Work order ::
Where does the word "axis" appear in the entries below? Copy each line that holds it.

BEGIN

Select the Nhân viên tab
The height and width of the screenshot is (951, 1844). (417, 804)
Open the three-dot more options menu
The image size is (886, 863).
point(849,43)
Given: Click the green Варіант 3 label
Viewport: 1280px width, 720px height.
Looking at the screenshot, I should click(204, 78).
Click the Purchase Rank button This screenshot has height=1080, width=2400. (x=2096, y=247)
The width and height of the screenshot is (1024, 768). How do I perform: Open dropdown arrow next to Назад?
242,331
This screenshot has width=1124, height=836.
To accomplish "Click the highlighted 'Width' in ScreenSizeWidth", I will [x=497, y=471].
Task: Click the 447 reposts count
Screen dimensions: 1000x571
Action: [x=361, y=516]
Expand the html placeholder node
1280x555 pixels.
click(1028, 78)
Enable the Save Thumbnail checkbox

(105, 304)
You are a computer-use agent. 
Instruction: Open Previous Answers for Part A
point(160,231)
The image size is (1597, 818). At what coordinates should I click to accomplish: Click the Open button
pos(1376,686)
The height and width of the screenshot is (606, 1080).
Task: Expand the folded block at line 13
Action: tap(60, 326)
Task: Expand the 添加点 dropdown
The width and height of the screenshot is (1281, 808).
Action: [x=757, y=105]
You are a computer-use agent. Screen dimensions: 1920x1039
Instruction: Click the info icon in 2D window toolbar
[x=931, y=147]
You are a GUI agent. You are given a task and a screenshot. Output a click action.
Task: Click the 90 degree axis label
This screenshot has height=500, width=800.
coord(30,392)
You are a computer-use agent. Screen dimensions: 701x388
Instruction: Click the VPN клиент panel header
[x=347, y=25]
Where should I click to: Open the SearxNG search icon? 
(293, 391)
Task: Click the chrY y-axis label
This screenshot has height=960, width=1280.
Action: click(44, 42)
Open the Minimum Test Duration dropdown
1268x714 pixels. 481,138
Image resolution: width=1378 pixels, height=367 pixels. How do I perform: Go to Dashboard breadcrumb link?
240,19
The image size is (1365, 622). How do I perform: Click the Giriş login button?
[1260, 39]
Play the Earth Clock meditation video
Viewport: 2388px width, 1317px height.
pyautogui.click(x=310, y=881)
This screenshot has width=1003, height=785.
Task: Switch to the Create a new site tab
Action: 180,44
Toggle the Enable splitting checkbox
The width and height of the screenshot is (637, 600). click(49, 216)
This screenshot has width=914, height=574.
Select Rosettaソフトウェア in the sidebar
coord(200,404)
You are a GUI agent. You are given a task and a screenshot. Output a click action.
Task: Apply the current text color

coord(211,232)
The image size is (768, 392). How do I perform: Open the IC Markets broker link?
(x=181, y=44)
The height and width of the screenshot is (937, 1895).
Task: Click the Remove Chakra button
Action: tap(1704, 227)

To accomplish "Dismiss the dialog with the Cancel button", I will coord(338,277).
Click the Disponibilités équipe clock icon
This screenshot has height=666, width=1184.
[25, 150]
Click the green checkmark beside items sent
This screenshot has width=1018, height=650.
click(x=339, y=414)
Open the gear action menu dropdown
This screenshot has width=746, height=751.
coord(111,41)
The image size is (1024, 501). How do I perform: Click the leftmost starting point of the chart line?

END

Answer for the task ::
Task: Click the 90 degree axis label
Task: Click the chrY y-axis label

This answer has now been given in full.